DIRECTIONS: Starting at the line that contains "You are a computer-use" and ending at the close of the records, lay out that part as a JSON list of strings, one string per line. Skip blank lines and leave out the pictures.

- - -

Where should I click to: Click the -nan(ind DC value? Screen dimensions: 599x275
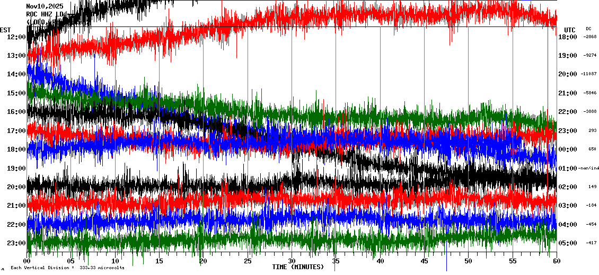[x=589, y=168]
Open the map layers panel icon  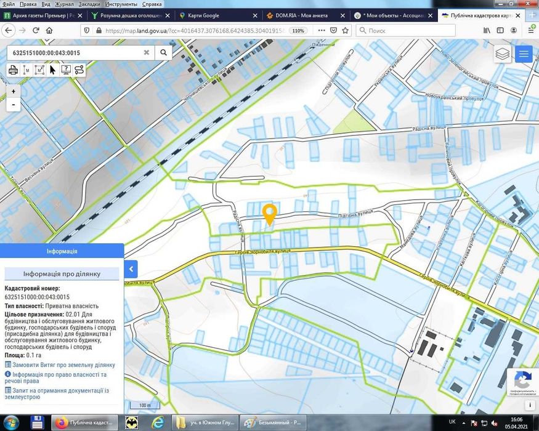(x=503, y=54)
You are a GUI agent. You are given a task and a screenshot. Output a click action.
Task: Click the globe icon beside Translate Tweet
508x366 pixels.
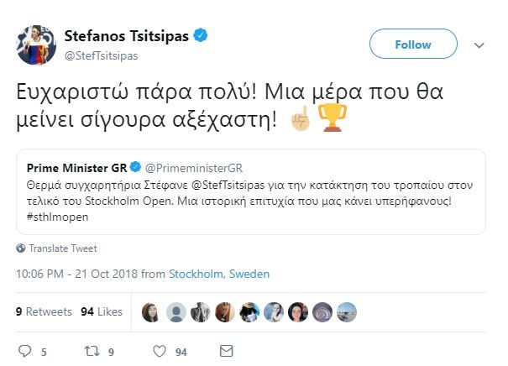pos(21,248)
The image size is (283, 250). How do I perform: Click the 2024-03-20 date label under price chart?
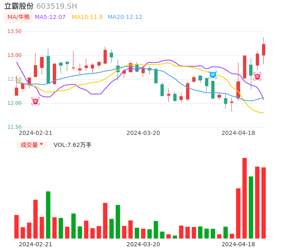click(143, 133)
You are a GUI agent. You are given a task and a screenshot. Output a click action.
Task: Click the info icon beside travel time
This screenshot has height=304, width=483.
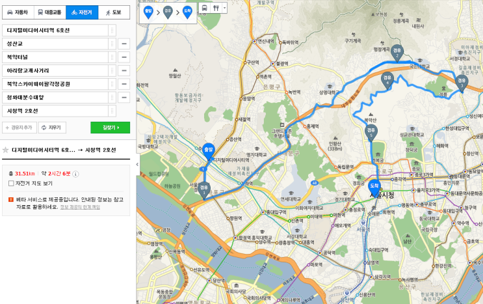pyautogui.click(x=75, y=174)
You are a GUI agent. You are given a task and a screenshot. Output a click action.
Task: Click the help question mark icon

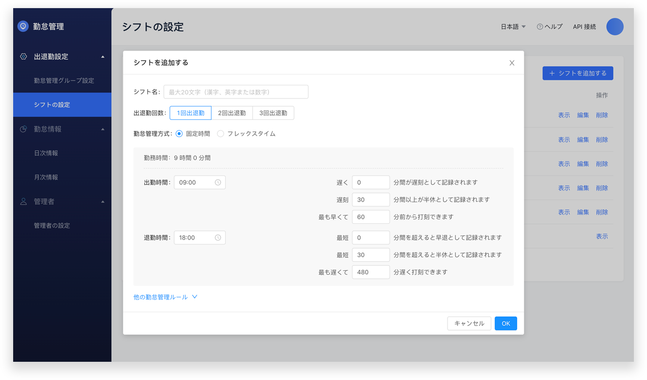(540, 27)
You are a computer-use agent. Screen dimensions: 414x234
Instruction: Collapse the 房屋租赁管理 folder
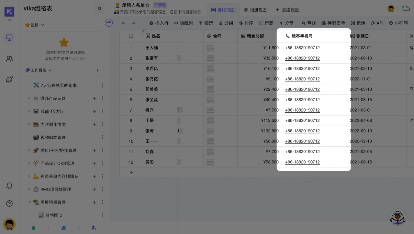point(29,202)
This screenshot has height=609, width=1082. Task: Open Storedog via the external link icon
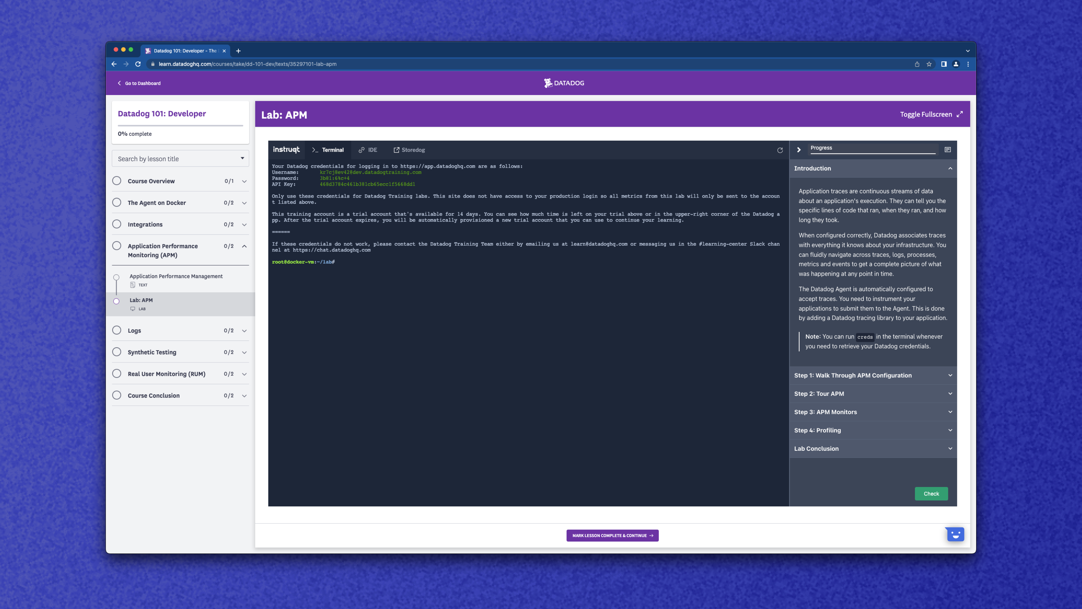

- - -

FULL SOLUTION:
[
  "You are a computer-use agent. Screen dimensions: 414x234",
  "Instruction: Collapse the 房屋租赁管理 folder",
  "point(29,202)",
  "This screenshot has height=609, width=1082. Task: Open Storedog via the external link icon"
]